WORK TASK: Find the word "number" in the listing below, then return every line it appears in.

PROVIDED INFORMATION:

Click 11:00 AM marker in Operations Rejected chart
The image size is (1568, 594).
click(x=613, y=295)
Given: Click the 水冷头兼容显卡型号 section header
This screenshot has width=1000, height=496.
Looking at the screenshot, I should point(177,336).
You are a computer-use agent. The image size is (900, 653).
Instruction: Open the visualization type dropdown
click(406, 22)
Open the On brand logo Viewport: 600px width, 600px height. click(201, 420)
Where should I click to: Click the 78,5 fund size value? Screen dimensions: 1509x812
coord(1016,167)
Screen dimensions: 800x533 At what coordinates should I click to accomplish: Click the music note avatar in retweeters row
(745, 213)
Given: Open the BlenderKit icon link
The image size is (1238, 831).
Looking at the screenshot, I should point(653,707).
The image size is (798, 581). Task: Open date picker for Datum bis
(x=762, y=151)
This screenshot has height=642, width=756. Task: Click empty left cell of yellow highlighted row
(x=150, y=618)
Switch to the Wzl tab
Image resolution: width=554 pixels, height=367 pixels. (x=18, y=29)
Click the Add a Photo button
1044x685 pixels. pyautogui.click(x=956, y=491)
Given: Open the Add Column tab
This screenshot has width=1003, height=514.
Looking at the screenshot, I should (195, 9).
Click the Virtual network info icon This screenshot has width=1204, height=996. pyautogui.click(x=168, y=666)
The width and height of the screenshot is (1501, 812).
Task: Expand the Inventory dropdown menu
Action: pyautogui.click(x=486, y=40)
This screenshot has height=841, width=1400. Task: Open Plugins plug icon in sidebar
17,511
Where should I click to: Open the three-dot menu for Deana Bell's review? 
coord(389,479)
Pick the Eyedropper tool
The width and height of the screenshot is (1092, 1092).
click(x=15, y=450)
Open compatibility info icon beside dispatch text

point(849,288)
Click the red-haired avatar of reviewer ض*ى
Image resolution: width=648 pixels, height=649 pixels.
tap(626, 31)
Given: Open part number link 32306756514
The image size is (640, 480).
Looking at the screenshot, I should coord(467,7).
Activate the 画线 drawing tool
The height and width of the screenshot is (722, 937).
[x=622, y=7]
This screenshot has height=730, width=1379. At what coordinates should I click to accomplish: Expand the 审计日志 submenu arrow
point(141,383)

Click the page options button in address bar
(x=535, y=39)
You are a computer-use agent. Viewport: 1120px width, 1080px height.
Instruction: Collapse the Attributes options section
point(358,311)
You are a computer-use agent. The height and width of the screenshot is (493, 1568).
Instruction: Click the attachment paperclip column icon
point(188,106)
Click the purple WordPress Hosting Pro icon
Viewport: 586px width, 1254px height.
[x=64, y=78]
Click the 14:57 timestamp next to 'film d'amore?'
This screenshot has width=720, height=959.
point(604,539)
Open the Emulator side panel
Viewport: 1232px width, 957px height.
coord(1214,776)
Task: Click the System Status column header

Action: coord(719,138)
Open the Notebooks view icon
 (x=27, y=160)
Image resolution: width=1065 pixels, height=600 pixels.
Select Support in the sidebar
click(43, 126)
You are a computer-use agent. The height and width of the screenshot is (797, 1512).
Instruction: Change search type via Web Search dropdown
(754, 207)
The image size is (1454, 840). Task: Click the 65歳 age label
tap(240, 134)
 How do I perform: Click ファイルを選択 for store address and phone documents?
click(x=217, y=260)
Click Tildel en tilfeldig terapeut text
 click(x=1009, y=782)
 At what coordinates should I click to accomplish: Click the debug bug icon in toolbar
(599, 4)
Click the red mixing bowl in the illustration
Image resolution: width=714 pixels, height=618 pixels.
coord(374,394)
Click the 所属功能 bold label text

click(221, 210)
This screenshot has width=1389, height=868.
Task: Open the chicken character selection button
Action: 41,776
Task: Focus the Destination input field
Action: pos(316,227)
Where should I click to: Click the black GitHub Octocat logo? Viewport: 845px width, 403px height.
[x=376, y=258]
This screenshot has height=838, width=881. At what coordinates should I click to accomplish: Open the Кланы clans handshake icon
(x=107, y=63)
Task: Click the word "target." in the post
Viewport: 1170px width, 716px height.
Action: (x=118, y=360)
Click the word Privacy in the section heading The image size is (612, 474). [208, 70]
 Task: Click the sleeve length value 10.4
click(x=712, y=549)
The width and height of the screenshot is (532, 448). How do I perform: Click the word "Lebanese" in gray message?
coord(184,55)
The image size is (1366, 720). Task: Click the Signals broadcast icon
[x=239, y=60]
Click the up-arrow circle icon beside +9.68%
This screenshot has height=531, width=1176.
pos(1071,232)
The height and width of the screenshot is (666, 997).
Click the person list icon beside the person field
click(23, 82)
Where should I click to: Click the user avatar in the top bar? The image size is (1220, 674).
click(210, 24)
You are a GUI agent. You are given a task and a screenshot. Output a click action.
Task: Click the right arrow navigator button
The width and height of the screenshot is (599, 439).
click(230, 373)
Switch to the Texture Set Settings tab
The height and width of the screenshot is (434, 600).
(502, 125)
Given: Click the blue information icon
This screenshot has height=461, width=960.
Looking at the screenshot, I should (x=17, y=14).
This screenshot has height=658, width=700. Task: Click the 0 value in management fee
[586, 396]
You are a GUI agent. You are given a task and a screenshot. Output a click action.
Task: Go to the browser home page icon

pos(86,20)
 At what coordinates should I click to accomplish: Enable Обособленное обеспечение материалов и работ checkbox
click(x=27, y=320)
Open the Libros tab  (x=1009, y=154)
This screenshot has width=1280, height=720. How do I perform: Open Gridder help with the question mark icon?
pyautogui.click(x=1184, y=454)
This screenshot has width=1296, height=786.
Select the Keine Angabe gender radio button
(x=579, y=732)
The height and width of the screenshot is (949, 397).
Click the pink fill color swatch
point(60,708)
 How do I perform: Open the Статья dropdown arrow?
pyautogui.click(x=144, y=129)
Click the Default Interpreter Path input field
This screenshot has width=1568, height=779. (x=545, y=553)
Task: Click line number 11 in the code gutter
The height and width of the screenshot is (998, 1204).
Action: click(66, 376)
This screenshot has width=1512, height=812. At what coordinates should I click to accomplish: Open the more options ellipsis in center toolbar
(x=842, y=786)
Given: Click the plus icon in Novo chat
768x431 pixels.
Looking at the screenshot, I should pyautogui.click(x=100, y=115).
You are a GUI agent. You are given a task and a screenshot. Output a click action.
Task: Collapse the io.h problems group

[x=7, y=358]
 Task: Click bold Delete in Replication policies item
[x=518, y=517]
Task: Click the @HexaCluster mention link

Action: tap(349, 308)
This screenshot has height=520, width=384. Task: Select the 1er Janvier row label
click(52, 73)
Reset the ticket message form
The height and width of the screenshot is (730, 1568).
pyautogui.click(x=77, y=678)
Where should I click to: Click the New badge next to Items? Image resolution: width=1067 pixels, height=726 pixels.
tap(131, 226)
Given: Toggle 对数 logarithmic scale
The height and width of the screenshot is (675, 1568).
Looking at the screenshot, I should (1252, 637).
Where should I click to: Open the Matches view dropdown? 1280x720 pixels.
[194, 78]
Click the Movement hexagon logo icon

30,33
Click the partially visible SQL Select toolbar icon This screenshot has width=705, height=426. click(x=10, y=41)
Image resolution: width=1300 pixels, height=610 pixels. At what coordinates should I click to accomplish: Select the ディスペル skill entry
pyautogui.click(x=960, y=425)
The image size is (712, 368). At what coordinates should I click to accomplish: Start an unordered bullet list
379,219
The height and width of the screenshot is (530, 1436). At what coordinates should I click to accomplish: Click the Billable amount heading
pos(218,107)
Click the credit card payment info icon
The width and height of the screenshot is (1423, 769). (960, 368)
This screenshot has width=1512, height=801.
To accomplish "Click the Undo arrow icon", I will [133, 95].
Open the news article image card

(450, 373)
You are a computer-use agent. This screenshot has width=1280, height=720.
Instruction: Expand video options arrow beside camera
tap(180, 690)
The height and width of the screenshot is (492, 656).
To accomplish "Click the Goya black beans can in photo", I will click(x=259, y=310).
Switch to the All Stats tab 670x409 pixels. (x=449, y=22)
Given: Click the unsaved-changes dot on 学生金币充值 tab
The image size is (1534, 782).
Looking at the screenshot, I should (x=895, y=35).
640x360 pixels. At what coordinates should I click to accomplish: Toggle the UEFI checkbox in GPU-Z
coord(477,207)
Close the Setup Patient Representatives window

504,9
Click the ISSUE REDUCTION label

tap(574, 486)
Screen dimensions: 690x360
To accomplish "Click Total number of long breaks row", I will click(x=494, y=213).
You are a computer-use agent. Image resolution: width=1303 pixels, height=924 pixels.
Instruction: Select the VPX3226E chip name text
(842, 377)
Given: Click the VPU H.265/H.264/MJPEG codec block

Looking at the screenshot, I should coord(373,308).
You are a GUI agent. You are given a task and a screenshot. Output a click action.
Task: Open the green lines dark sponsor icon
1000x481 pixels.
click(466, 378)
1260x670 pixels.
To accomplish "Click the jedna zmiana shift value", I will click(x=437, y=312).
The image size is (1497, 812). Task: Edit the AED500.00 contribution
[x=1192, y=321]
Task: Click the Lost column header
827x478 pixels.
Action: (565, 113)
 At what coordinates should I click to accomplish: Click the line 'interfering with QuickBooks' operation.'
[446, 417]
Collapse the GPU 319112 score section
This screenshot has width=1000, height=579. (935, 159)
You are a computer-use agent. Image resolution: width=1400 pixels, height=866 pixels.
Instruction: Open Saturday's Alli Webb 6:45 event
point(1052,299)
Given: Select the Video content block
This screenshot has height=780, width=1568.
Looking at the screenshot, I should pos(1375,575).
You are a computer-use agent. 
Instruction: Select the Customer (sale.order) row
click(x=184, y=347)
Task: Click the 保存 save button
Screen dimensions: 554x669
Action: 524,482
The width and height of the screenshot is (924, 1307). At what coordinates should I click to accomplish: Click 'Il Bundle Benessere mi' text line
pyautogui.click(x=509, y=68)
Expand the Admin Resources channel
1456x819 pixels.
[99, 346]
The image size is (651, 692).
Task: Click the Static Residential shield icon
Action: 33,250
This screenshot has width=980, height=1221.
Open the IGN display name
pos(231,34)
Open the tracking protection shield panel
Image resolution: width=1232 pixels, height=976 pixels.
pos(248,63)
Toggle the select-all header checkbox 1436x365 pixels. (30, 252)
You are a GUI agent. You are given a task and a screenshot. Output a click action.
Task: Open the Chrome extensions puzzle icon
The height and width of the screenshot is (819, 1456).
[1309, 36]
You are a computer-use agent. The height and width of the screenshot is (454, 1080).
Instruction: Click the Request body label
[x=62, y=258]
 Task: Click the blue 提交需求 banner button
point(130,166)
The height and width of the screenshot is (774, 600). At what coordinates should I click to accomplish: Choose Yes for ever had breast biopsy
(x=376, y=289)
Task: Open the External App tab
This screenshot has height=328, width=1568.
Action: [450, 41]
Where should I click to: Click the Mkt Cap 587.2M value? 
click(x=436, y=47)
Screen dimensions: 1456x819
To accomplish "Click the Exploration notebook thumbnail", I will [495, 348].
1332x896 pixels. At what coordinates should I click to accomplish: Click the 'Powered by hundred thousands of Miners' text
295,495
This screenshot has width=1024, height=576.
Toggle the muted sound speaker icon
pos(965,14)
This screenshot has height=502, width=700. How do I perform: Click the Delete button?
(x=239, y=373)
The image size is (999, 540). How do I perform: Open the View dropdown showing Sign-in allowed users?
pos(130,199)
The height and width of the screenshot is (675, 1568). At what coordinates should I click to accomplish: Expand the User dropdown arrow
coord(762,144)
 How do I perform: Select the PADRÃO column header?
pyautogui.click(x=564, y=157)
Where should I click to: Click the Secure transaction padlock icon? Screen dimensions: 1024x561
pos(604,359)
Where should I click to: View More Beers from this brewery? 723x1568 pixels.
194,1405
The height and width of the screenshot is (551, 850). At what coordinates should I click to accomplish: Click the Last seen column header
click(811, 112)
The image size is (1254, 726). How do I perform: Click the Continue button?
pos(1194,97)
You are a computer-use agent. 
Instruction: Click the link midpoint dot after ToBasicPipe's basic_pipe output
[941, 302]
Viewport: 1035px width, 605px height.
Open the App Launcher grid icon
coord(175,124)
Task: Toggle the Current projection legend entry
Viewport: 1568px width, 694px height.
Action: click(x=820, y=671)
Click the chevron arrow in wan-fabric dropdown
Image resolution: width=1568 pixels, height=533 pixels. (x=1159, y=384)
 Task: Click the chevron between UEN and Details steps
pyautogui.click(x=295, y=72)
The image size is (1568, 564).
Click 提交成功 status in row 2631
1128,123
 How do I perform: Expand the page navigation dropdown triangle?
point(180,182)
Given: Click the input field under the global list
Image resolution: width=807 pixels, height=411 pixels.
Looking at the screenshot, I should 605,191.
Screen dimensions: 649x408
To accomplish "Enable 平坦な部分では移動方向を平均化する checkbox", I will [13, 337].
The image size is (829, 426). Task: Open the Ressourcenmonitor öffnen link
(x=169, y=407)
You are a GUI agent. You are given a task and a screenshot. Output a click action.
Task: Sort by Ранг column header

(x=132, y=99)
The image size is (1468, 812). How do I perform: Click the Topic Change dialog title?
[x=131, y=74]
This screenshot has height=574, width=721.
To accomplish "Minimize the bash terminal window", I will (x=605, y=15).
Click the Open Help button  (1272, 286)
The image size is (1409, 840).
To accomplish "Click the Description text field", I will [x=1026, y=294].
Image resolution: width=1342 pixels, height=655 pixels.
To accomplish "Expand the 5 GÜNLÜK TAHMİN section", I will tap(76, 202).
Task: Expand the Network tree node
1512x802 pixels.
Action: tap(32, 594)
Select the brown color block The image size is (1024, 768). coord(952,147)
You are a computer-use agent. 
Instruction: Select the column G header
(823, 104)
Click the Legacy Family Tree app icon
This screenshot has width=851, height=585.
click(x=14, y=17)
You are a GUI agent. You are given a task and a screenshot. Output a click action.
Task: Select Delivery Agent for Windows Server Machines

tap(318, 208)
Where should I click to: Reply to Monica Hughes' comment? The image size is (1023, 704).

WORKED SOLUTION:
Given: Open part number link 32306756514
Task: Click line number 11 in the code gutter
To accomplish "Click Total number of long breaks row", I will click(x=494, y=213).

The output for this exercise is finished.